The distinction that we make in relation to the personal use offences and other cannabis offences is one that has been in the law in this Territory for some 14 years. It was originally introduced, ironically, given this debate, by a Liberal government; but perhaps that shows that the Liberal Party in the past has been open to ideas and open to constructive debate. Only last year a newspaper report, on 3 March 1991, was headed "Libs move on drug use - Legal marijuana considered". The report said that the Liberal Party was taking a rational approach to the issue, and Mr Humphries was saying that he thinks our community is mature enough to handle this issue and to debate it fully. How sad it is, and how badly it reflects on this Opposition, that all they have been able to do in this debate is to try to generate hysteria in the community, to try to generate assertions, which they were making even during this morning's debate, that we somehow are soft on drug traffickers, or have not been prosecuting drug traffickers. That is a sad state of affairs for the once great Liberal Party.

MRS CARNELL (10.56): Madam Speaker, decriminalising cannabis is not the obvious step that members of the Government and Michael Moore appear to think it is.

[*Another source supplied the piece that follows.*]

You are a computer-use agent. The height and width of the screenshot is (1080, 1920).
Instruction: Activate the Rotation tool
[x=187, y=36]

There is still a lot of ignorance surrounding cannabis. In contrast to what the Government seems to believe, cannabis is a dangerous drug. It is potentially more dangerous than either tobacco or alcohol, and at least as dangerous. This fact cannot be disputed. Yet there is a widespread belief that cannabis is relatively harmless. Unfortunately, the legislation we are now considering appears to be premised on this belief.

Let us look at the facts. Let us look at what the United Nations has to say in their document called, "United Nations and Drug Abuse Control". Cannabis can impair short-term memory. It slows learning and responsiveness. There is no doubt that the drug affects skill performance and other tasks involving judgment and motor-neurone skills. One of the things that this deterioration has pronounced effects on is traffic and driving skills. It is well known that people under the influence of cannabis who drive cars can cause accidents. They can also cause fatalities.

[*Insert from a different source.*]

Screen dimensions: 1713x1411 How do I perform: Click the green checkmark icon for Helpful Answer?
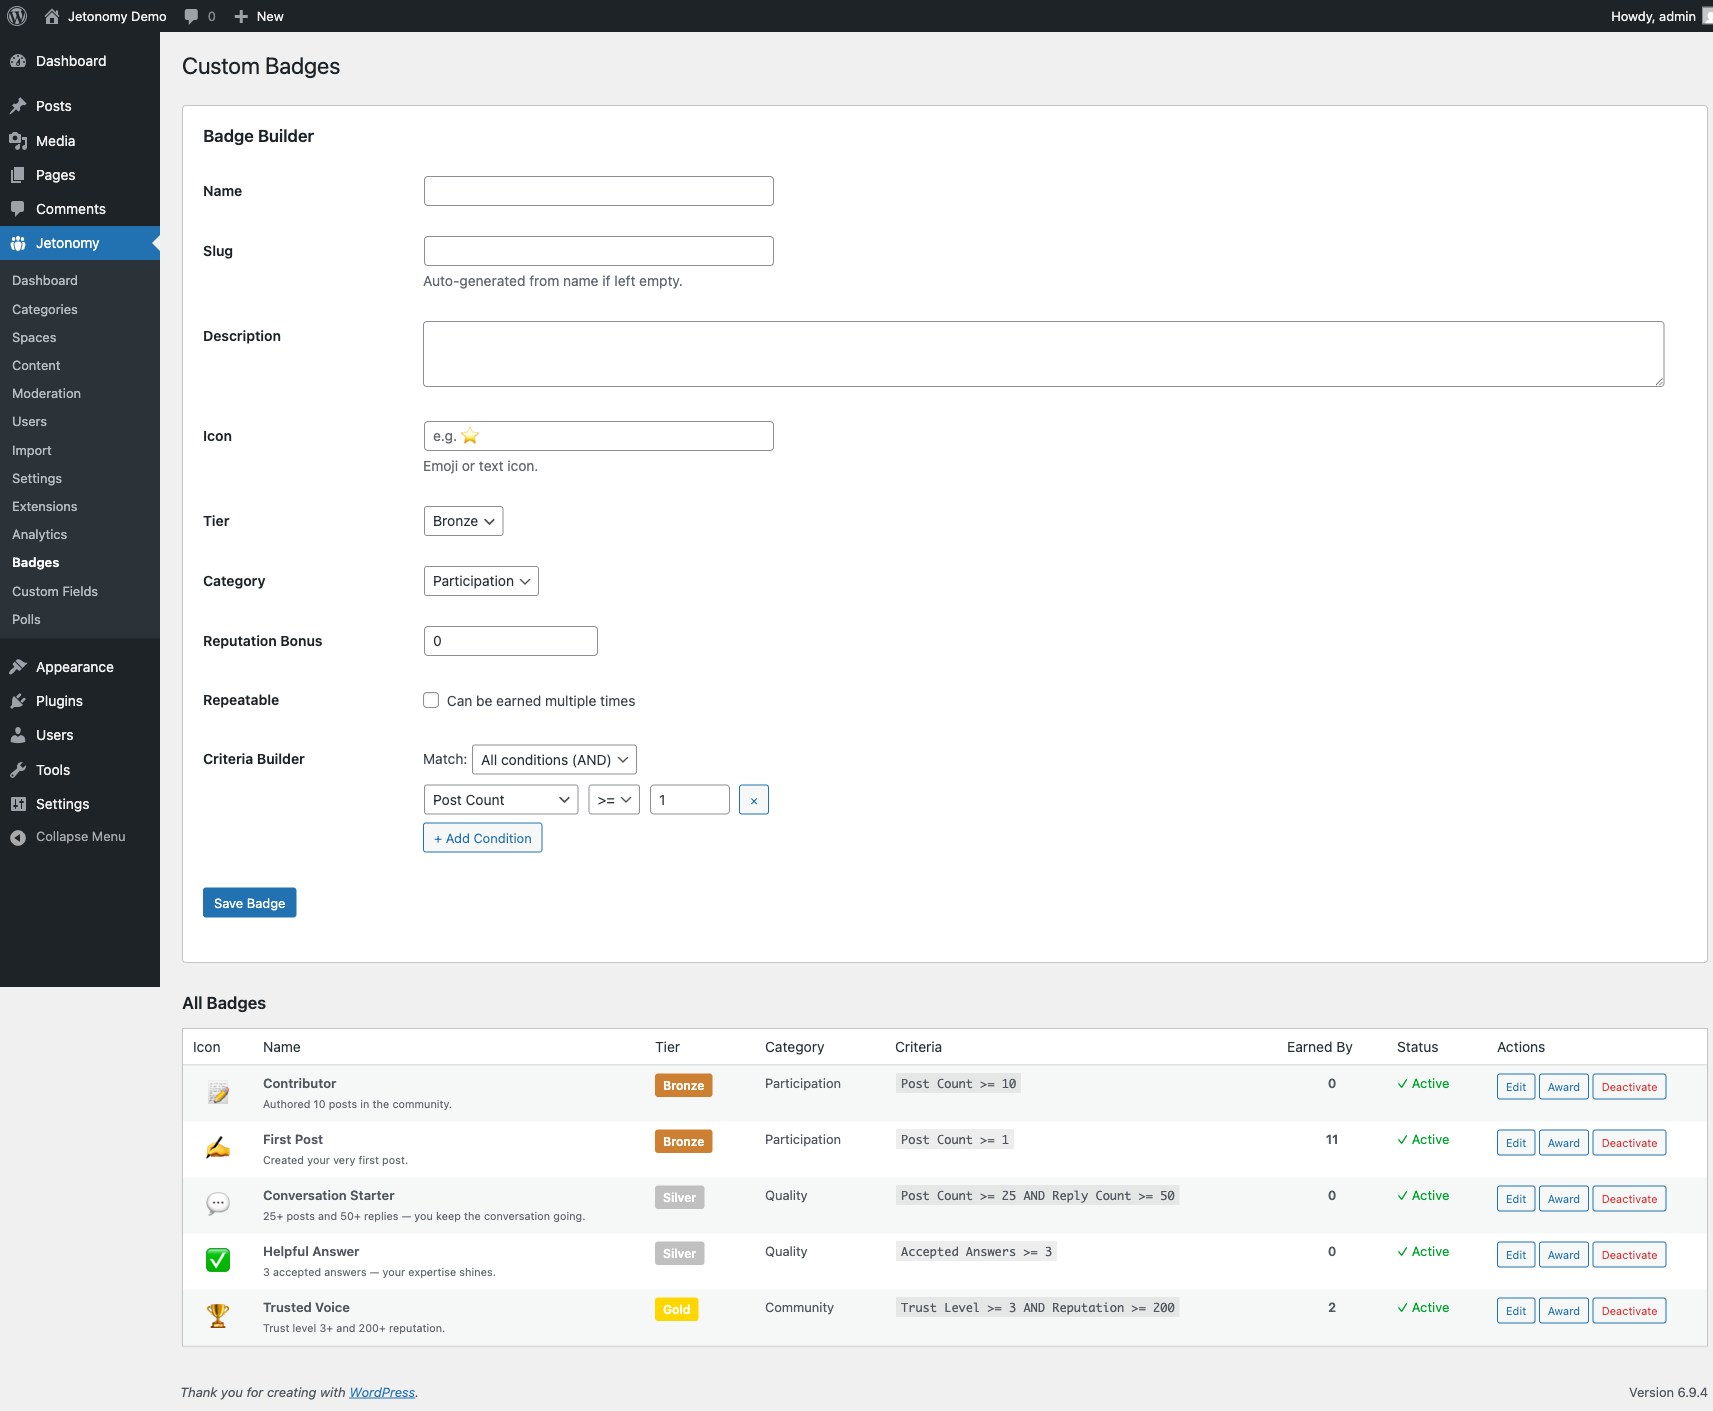(x=218, y=1260)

Cannabis is clearly a cause of driver impairment - a fact of which we are becoming increasingly aware. A study conducted by Judith Perl, of the forensic unit of the New South Wales Police, shows that cannabis is the single most important source of driver impairment discovered in blood and urine samples. Cannabis constituted 68 per cent of all drug-positive urine and blood tests conducted in New South Wales during 1990. Thus the threat that cannabis poses to driving safety is not idle and it must not be ignored. We know that alcohol also affects driving ability, judgment and skill performance, but the residual effects of cannabis last much longer than those of alcohol. Alcohol will be excreted from the body within a maximum 24-hour period because it is water soluble. Cannabis, however, is fat soluble. This means that the active parts of the chemical can be traced in the body for a very long time afterwards, sometimes as much as 30 days after the initial use.